Fort de ses expériences, il construit une intrigue en forme de thriller « éclaté » à la manière d'un tableau impressionniste. Chacune des scènes de son récit constitue une touche qui, si elle n'est pas forcément explicite, vient compléter et enrichir la vue d'ensemble. de ce côté-là, il réussit plutôt pas mal son affaire et montre sa connaissance des rouages complexes de nos institutions.
Là où le bât blesse, c'est au niveau des convictions. Les idées d'extrême droite infusent dans l'armée, ce n'est un secret pour personne, et à l'occasion de cette élection présidentielle dystopique, certains dans ses rangs fermente un coup d'État. Mais ce qui les intéresse, malgré toute la nostalgie rancunière qui les habite, ce ne sont pas les « idées », mais plutôt le pouvoir. de même du côté de ceux qui défendent le « droit », aucun retournement de tripes n'est à signaler, ils n'agissent qu'en « bons » fonctionnaires mous du gland. Trop réalistes à mon goût…
Il se frayait un chemin dans les idées politiques les plus à la mode avec une aisance remarquable. Il était tout à la fois écologiste, socialiste, républicain, démocrate, souverainiste et proeuropéen. Pas une anguille, mais plutôt un caméléon, adoptant la couleur des penchants de son électorat, du rouge vif au vert de chrome en passant par le rose pâle et le bleu nuit. Il n'y avait pourtant aucun cynisme chez lui, il croyait toujours ce qu'il disait, ou plutôt il arrivait toujours à se convaincre de ce qu'il disait, et c'est pourquoi tous ceux qui l'écoutaient finissaient par le croire.

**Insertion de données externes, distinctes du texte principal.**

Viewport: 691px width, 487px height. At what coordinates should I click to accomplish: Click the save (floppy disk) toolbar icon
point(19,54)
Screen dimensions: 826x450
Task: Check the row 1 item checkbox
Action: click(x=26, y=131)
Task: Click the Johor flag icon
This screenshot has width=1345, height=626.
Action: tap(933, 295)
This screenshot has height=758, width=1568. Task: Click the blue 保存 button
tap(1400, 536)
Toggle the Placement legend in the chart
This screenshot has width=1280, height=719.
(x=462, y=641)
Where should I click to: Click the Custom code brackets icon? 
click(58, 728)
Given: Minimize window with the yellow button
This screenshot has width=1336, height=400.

La Menace 732 se révèle au final d'une lecture agréable, montre une connaissance profonde du sujet traité et s'autorise un cynisme de bon aloi dans une pirouette finale bienvenue, il lui manque cependant une touche d'engagement et de lyrisme, à l'image des personnages qui l'habitent. Peut-être était-ce justement ce que l'auteur voulait faire entendre à travers son récit, sans réussir toutefois à convaincre. Un premier essai, pas complètement transformé.